Thursday, April 7, 2011

Changing Inside and Out

Our class has discussed, throughout the year, how finding home seems to be a balancing act of internal feelings and instincts with external environments and situations; with this in mind, Elizabeth Gilbert’s Eat Pray Love does a wonderful job of demonstrating the process one might go through to reach this balance. To be clear, when I say a balancing of the internal and external parts of our lives, I mean to say that we are most at peace when our internal life matches our place in external life. In other words, we are most “ourselves” when our feelings reinforce and compliment our place in society around us. As an example, Gilbert’s internal life, in the beginning of her book, didn’t match her external life because even though she externally had everything she could possibly want or need, she still didn’t feel internally fulfilled. Gilbert, in a way, listens to her internal feelings and instincts calling her to shed her old (and clearly ready to be shed) external place in order to take on a new one; thereby creating for herself a new home. This process isn’t just a one way street either: the feelings cause Gilbert to want to change, she leaves her previous external “home” to change, and in coming back her inside has changed in the process of changing the external. If we take this template of change, which Gilbert illustrates through her story, and turn it on ourselves and our lives, where are we in the dialectic of internal and external?

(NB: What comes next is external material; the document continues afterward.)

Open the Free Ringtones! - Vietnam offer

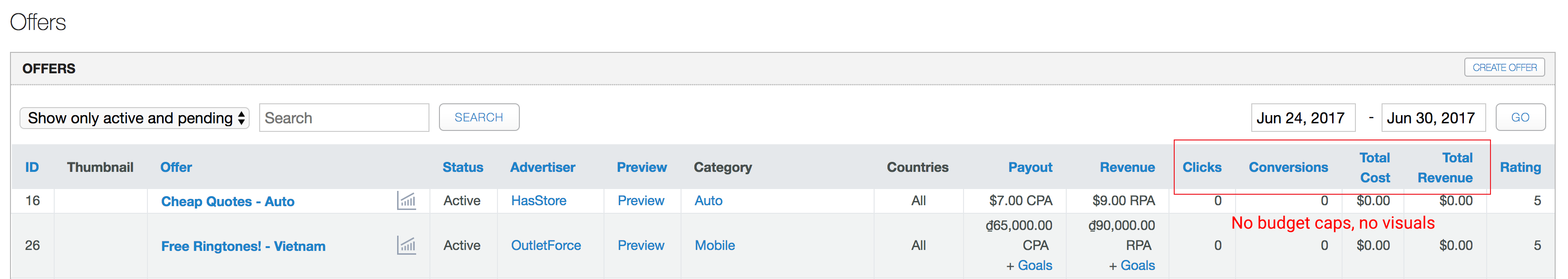tap(243, 246)
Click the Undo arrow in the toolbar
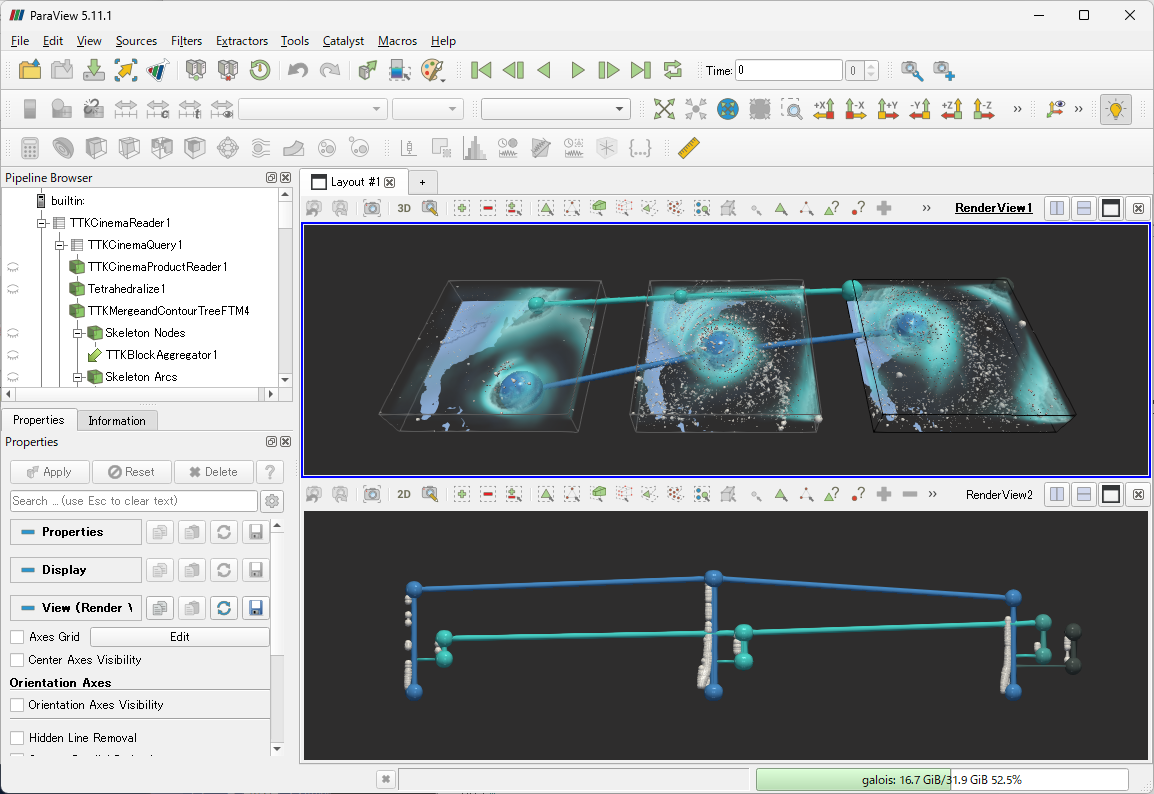 click(x=297, y=70)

How many times have we felt something deep inside us call us away from our normal external territory and, while in the process of exploring the unfamiliar territory, find our feelings have changed and our “homes” have gotten a little bigger? Gilbert, in this way, provides for the common reader a template of her life which can easily give us insight into our own personal transformation. Even if we all can’t afford to spend a year abroad discovering ourselves.